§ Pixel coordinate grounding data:
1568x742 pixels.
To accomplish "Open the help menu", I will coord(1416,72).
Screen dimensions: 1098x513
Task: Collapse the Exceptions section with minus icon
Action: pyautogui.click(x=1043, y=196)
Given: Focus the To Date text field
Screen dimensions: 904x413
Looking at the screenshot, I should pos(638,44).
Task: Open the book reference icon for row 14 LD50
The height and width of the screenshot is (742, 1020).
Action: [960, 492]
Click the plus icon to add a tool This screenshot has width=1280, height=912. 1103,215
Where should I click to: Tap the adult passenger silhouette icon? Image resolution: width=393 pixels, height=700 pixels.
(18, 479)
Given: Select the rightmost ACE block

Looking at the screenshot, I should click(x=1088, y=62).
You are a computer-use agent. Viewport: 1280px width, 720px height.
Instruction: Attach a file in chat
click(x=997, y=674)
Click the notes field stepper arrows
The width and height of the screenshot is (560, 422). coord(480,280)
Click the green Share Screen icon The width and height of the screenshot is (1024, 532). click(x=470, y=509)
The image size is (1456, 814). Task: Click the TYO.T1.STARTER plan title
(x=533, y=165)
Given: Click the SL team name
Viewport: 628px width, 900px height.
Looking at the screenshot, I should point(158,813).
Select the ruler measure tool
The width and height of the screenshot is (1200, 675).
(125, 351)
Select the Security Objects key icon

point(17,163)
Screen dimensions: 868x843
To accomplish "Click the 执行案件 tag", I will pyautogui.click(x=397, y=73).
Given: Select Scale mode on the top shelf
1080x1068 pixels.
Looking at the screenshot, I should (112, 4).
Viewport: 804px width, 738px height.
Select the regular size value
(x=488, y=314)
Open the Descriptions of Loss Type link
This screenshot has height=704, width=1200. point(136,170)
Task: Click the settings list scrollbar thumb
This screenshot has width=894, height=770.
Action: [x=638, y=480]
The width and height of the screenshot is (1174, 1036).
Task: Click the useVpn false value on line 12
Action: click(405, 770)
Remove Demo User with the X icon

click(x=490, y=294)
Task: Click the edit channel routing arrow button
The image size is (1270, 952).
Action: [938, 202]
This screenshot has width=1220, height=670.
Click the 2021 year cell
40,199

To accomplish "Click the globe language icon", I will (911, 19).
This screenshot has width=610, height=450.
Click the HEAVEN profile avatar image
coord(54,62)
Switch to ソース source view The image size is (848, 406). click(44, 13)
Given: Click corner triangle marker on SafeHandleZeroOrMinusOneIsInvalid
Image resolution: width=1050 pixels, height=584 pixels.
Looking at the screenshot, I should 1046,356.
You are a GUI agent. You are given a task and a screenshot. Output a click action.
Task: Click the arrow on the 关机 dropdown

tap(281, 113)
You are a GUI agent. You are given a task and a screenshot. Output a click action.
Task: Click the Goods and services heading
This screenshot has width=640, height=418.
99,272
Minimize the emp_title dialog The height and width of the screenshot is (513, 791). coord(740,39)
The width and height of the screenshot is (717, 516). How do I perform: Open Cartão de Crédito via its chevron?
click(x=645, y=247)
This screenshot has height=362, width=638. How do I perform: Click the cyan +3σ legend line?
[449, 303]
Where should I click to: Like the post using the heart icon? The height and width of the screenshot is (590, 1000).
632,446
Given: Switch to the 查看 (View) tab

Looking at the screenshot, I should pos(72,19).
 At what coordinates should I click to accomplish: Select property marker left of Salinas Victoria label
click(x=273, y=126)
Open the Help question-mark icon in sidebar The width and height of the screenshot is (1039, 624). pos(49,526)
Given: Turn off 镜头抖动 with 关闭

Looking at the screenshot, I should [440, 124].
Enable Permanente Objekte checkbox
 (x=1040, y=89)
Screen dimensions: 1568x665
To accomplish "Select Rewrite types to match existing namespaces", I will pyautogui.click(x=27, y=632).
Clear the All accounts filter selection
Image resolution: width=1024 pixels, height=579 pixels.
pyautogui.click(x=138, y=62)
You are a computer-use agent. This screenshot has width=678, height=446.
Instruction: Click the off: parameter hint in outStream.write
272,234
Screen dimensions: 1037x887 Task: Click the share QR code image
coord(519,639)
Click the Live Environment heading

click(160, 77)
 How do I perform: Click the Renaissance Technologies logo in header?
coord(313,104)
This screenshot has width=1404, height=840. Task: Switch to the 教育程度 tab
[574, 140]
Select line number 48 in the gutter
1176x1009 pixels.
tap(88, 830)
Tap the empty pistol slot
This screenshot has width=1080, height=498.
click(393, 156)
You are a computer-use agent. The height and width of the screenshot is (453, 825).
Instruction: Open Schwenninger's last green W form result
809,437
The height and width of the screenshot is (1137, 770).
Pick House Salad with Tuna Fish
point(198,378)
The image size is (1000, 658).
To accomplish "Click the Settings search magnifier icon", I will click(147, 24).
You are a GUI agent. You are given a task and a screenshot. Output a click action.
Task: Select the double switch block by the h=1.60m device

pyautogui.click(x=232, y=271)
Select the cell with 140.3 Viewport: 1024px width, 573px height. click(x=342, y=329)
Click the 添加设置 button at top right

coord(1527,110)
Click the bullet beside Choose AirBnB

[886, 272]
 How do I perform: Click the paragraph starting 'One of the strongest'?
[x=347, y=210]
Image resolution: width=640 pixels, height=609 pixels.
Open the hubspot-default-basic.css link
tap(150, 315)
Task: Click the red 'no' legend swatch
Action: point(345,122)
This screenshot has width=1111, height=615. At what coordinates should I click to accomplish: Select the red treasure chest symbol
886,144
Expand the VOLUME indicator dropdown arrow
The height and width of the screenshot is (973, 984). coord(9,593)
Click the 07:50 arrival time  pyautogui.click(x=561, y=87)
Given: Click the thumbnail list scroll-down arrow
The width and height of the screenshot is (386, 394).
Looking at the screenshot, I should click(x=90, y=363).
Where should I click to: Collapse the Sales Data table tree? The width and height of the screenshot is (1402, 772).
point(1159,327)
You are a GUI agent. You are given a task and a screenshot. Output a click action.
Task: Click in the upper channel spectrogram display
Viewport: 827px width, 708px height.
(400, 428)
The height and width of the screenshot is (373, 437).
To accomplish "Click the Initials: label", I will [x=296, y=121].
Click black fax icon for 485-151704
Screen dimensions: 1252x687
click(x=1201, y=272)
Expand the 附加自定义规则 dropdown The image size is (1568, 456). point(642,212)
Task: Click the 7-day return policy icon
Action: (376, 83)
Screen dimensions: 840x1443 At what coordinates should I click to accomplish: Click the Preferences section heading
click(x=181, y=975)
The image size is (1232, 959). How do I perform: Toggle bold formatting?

§ WHAT YOU ARE ASKED TO DO:
If a line in the entries above has the word "list", copy it.

§ OUTPUT BELOW:
Task: Click the settings list scrollbar thumb
Given: Click the thumbnail list scroll-down arrow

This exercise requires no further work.